-- EXERCISE --
One figure is the whole answer: the number of lines below that contain the word "computer".

-- Pixel coordinate grounding data --
§ §
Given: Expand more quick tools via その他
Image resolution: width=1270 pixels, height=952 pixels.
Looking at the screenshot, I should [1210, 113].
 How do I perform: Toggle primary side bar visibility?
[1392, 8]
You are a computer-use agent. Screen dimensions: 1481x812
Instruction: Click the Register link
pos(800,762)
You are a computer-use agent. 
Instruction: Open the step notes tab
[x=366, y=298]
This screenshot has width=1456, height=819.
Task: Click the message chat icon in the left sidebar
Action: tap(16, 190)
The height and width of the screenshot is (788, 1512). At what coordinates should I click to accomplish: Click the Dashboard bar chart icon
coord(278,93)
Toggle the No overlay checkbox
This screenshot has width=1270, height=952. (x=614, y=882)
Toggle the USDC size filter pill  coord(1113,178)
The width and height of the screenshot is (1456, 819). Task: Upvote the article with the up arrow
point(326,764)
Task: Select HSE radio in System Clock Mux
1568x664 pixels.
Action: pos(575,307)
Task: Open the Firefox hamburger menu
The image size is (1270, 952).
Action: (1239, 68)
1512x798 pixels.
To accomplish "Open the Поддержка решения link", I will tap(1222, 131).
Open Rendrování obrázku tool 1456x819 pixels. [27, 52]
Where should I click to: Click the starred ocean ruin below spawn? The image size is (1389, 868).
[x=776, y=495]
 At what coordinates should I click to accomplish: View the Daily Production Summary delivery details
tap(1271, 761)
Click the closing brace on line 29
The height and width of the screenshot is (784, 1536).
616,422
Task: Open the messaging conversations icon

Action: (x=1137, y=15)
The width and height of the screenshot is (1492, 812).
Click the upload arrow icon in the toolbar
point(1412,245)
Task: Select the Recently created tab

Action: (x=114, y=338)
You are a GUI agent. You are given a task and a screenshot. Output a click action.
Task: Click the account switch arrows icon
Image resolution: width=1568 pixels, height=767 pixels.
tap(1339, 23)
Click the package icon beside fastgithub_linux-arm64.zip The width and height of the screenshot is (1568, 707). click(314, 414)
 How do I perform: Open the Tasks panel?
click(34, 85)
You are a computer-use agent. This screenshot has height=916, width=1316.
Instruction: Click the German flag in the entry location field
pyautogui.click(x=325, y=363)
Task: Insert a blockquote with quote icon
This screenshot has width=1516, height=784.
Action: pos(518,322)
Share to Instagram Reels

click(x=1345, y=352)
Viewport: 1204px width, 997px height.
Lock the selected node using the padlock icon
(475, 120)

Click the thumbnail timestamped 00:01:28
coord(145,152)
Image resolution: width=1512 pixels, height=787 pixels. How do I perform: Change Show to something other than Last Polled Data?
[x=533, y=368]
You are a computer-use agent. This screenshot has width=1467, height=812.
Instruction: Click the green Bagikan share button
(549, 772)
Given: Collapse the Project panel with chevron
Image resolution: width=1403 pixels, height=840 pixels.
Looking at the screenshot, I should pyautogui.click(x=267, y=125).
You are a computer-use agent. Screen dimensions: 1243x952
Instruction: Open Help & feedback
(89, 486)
§ §
-- ANSWER FOR THIS EXERCISE --
5